Such is part of the prayer which our Savior taught His disciples. It is familiar to us all. We have lisped it at a mother's knee, we have given utterance to it in the house of prayer, and in the secrecy of our closets we have offered it up at the throne of the heavenly grace. And, yet, how seldom have we fully realized its import, and given our willing, heartfelt response to the petition! The truth is, we can only fathom its deep meaning, and attain the power of saying "Amen" from the heart, by degrees. And the place where our heavenly Father most often imparts the power is the chamber of sickness. There we feel the intense reality of the spiritual struggle--the battlings of the human will against the Divine--the wrestlings between doubt and trust, between earth and heaven, between things seen and temporal, and things unseen and eternal.
It is for the very purpose of teaching us submission, that trials, and sickness, and sorrows come upon us. In health and prosperity our great desire is self-pleasure, or looking for a state of rest and satisfaction here, instead of taking up the cross--of labor in duty, and submission to the will of God, with a renunciation of all worldly schemes of happiness, and patience for death to put us in possession of it. And God, who seeks our well-being, who desires to bring our will into entire conformity with His own, withdraws us from the world, that by the painful necessity of sickness, suffering, crosses, He may break the strong chain which binds us to the world, may crucify our wills, may lead us to look ever to Him, and to trust in His promised faithfulness and unerring wisdom.

> _Task to complete_
Reproduce the passage on prayer and submission in sickness word for word, in full.

> _Raw data_

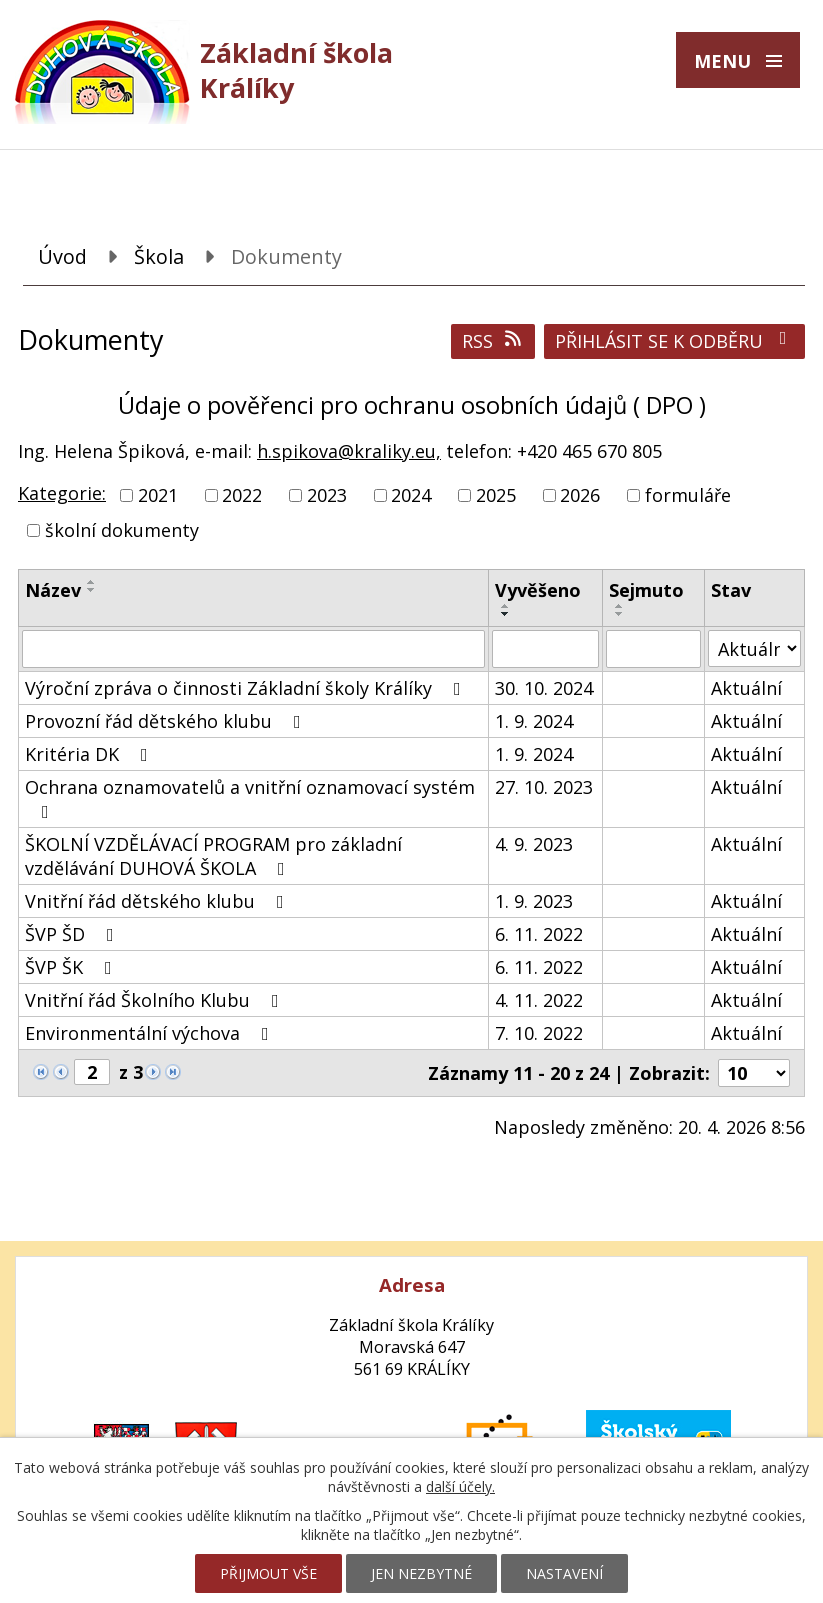 The image size is (823, 1603). What do you see at coordinates (493, 341) in the screenshot?
I see `RSS` at bounding box center [493, 341].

> _Exercise result_
Such is part of the prayer which our Savior taught His disciples. It is familiar to us all. We have lisped it at a mother's knee, we have given utterance to it in the house of prayer, and in the secrecy of our closets we have offered it up at the throne of the heavenly grace. And, yet, how seldom have we fully realized its import, and given our willing, heartfelt response to the petition! The truth is, we can only fathom its deep meaning, and attain the power of saying "Amen" from the heart, by degrees. And the place where our heavenly Father most often imparts the power is the chamber of sickness. There we feel the intense reality of the spiritual struggle--the battlings of the human will against the Divine--the wrestlings between doubt and trust, between earth and heaven, between things seen and temporal, and things unseen and eternal.
It is for the very purpose of teaching us submission, that trials, and sickness, and sorrows come upon us. In health and prosperity our great desire is self-pleasure, or looking for a state of rest and satisfaction here, instead of taking up the cross--of labor in duty, and submission to the will of God, with a renunciation of all worldly schemes of happiness, and patience for death to put us in possession of it. And God, who seeks our well-being, who desires to bring our will into entire conformity with His own, withdraws us from the world, that by the painful necessity of sickness, suffering, crosses, He may break the strong chain which binds us to the world, may crucify our wills, may lead us to look ever to Him, and to trust in His promised faithfulness and unerring wisdom.